--- start of Input data ---

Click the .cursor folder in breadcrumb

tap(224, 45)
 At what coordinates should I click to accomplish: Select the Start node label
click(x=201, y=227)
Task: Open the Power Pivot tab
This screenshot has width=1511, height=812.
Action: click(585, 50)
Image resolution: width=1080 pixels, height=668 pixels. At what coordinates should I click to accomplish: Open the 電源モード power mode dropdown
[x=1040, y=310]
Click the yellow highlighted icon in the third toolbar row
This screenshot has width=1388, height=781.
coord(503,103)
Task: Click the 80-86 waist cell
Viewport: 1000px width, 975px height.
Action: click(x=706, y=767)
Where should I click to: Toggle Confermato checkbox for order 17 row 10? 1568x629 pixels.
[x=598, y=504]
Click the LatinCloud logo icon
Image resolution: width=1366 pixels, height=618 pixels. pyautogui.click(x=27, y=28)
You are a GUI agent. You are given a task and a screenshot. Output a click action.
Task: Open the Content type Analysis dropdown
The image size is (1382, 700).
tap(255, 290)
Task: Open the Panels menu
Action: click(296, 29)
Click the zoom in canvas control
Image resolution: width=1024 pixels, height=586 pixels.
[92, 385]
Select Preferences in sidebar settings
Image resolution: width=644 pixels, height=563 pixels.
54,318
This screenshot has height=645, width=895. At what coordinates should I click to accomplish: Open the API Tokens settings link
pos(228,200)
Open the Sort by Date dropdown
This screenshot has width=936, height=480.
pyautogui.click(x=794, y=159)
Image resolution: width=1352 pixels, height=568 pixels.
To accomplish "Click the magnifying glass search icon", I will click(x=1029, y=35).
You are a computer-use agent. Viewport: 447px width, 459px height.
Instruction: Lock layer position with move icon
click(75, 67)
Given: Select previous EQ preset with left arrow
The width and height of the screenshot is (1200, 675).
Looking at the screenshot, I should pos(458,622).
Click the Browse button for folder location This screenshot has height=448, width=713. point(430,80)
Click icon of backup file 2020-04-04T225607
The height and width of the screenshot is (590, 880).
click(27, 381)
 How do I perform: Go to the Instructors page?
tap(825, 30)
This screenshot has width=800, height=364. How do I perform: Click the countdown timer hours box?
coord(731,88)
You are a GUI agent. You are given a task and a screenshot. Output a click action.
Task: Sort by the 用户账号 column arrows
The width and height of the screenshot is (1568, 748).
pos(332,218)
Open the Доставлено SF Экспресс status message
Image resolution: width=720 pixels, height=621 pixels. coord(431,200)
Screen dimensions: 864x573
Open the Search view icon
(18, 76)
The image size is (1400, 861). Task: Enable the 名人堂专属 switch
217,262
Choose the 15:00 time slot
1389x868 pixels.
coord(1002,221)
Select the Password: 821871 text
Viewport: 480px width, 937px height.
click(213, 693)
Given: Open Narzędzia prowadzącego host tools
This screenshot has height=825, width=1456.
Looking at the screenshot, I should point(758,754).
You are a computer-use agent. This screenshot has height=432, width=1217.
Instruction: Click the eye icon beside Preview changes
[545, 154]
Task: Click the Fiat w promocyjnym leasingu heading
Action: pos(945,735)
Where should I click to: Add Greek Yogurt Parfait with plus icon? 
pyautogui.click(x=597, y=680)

--- end of Input data ---

▶ _To be done_
Copy the rows above word for word.

▶ _Output for this task_
Click the .cursor folder in breadcrumb

tap(224, 45)
 At what coordinates should I click to accomplish: Select the Start node label
click(x=201, y=227)
Task: Open the Power Pivot tab
This screenshot has width=1511, height=812.
Action: click(585, 50)
Image resolution: width=1080 pixels, height=668 pixels. At what coordinates should I click to accomplish: Open the 電源モード power mode dropdown
[x=1040, y=310]
Click the yellow highlighted icon in the third toolbar row
This screenshot has width=1388, height=781.
coord(503,103)
Task: Click the 80-86 waist cell
Viewport: 1000px width, 975px height.
Action: click(x=706, y=767)
Where should I click to: Toggle Confermato checkbox for order 17 row 10? 1568x629 pixels.
[x=598, y=504]
Click the LatinCloud logo icon
Image resolution: width=1366 pixels, height=618 pixels. pyautogui.click(x=27, y=28)
You are a GUI agent. You are given a task and a screenshot. Output a click action.
Task: Open the Content type Analysis dropdown
The image size is (1382, 700).
tap(255, 290)
Task: Open the Panels menu
Action: click(296, 29)
Click the zoom in canvas control
Image resolution: width=1024 pixels, height=586 pixels.
[92, 385]
Select Preferences in sidebar settings
Image resolution: width=644 pixels, height=563 pixels.
54,318
This screenshot has height=645, width=895. At what coordinates should I click to accomplish: Open the API Tokens settings link
pos(228,200)
Open the Sort by Date dropdown
This screenshot has width=936, height=480.
pyautogui.click(x=794, y=159)
Image resolution: width=1352 pixels, height=568 pixels.
To accomplish "Click the magnifying glass search icon", I will click(x=1029, y=35).
You are a computer-use agent. Viewport: 447px width, 459px height.
Instruction: Lock layer position with move icon
click(75, 67)
Given: Select previous EQ preset with left arrow
The width and height of the screenshot is (1200, 675).
Looking at the screenshot, I should pos(458,622).
Click the Browse button for folder location This screenshot has height=448, width=713. point(430,80)
Click icon of backup file 2020-04-04T225607
The height and width of the screenshot is (590, 880).
click(27, 381)
 How do I perform: Go to the Instructors page?
tap(825, 30)
This screenshot has width=800, height=364. How do I perform: Click the countdown timer hours box?
coord(731,88)
You are a GUI agent. You are given a task and a screenshot. Output a click action.
Task: Sort by the 用户账号 column arrows
The width and height of the screenshot is (1568, 748).
pos(332,218)
Open the Доставлено SF Экспресс status message
Image resolution: width=720 pixels, height=621 pixels. coord(431,200)
Screen dimensions: 864x573
Open the Search view icon
(18, 76)
The image size is (1400, 861). Task: Enable the 名人堂专属 switch
217,262
Choose the 15:00 time slot
1389x868 pixels.
coord(1002,221)
Select the Password: 821871 text
Viewport: 480px width, 937px height.
click(213, 693)
Given: Open Narzędzia prowadzącego host tools
This screenshot has height=825, width=1456.
Looking at the screenshot, I should point(758,754).
You are a computer-use agent. This screenshot has height=432, width=1217.
Instruction: Click the eye icon beside Preview changes
[545, 154]
Task: Click the Fiat w promocyjnym leasingu heading
Action: pos(945,735)
Where should I click to: Add Greek Yogurt Parfait with plus icon? 
pyautogui.click(x=597, y=680)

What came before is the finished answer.